Внезапно послышались снаружи голоса. Кто-то хрипло закричал:
— Есть ли тут душа живая? Откликнись, или силой войдем.
Схватив топоры, мужики встали у входа и отодвинули дверь. Вошел покрытый инеем старик. Лицо и борода его были в крови. За ним показались четыре татарина.
— Хлеб да соль! Дайте передохнуть и согреться. Всю ночь мотались по степи, чуть не поколели. Я — Апоница, слуга князя Феодора Юрьевича рязанского. Татар не бойтесь, они мне даны провожатыми до первой нашей заставы. Вас они не тронут.
Мужики отступили, убрали топоры за пояс. Кудряш сказал по-половецки:
— Зайдите, хлеба преломить.
Татары толпились у входа, переговариваясь между собой. Двое пошли треножить коней, двое шагнули в мазанку, скрестили на груди в знак привета черные руки.
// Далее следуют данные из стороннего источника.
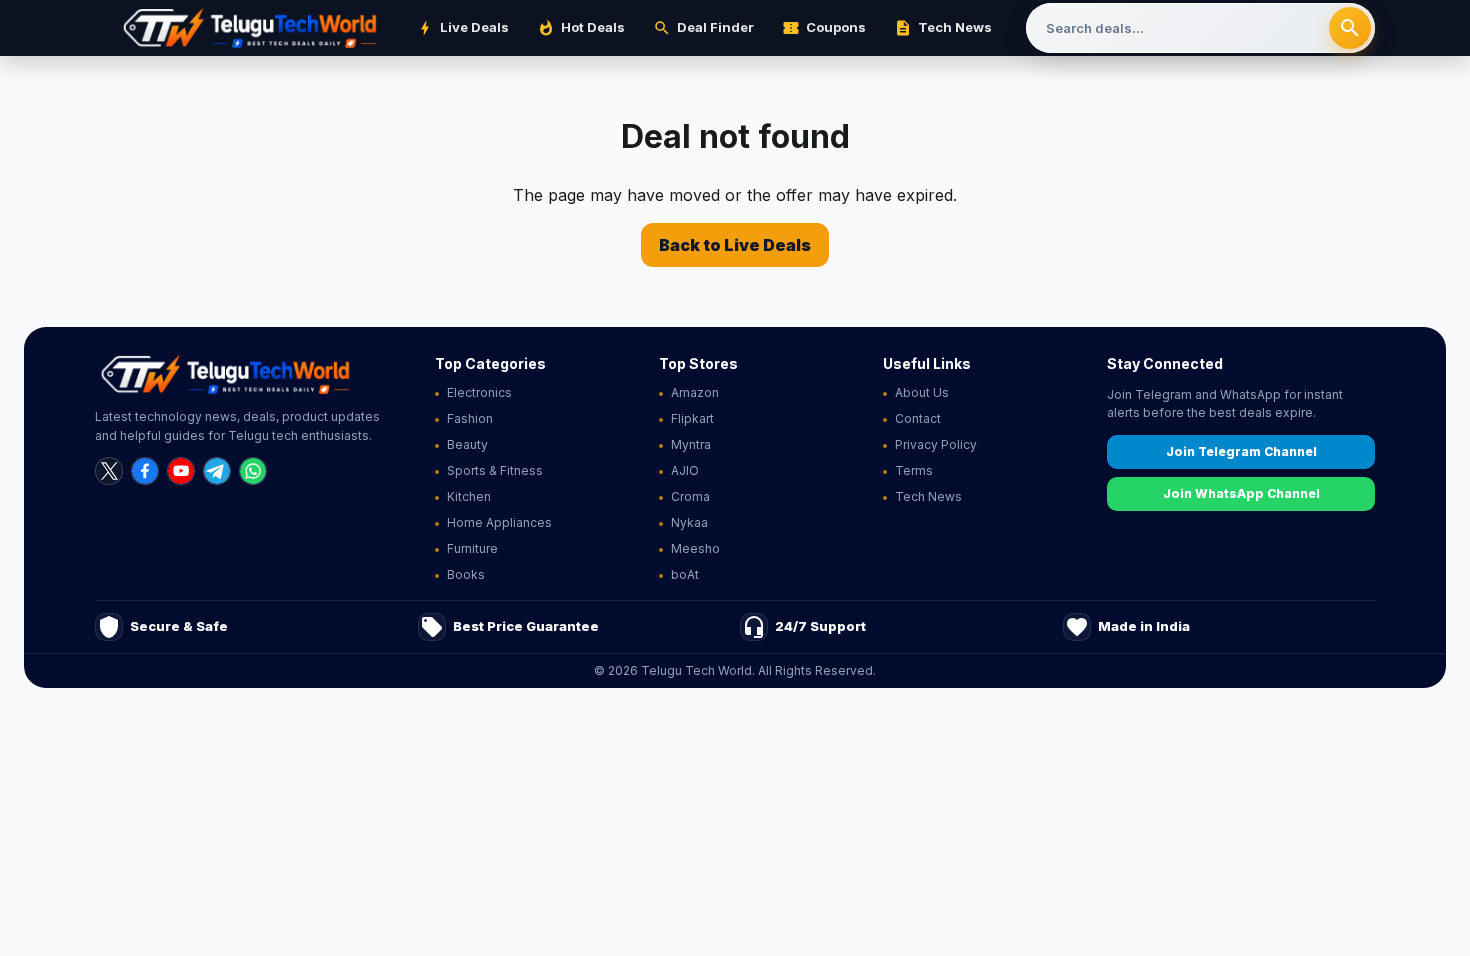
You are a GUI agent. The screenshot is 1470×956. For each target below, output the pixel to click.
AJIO (685, 470)
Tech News (943, 28)
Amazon (695, 392)
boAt (685, 574)
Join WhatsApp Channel (1241, 493)
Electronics (479, 392)
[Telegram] (217, 471)
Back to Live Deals (735, 245)
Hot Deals (581, 28)
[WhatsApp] (253, 471)
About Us (922, 392)
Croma (690, 496)
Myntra (691, 444)
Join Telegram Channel (1241, 451)
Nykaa (689, 522)
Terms (914, 470)
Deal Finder (703, 28)
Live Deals (462, 28)
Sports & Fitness (495, 470)
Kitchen (469, 496)
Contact (918, 418)
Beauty (467, 444)
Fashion (470, 418)
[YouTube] (181, 471)
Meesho (695, 548)
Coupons (824, 28)
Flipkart (692, 418)
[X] (109, 471)
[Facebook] (145, 471)
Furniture (472, 548)
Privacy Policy (936, 444)
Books (466, 574)
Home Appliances (499, 522)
Все опустились на пятки тесным кругом, косясь друг на друга. Татары протянули руки к огню. Кудряш вытащил из берестяного кошеля каравай. Разрезал ножом и дал по куску татарам.
— Куда и откуда Бог несет, Апоница? Кто тебя так попотчевал?
Апоница рассказал о злодейском избиении русского посольства. О том, что ему сам царь Батыга позволил уехать в Рязань, рассказать князю Юрию Ингваревичу о гибели его сына. «Эти ироды меня не трогали. Верно, живым доберусь до Рязани».
— А какой из себя Батыга? Неужели его видел?
Мужики жадно рассматривали татар, о которых столько слышали ужасов. Теперь они сидели рядом и, довольные, грызли сухой хлеб. На них были меховые долгополые шубы шерстью вверх. Шаровары такие же, но шерстью внутрь, из конской кожи, а шубы — бараньи. На ногах широкие сапоги, выложенные внутри войлоком. На голове остроконечные собачьи малахаи с наушниками и назатыльниками. На поясе длинные кривые мечи и кистени с цепочкой, на конце которой железная гиря.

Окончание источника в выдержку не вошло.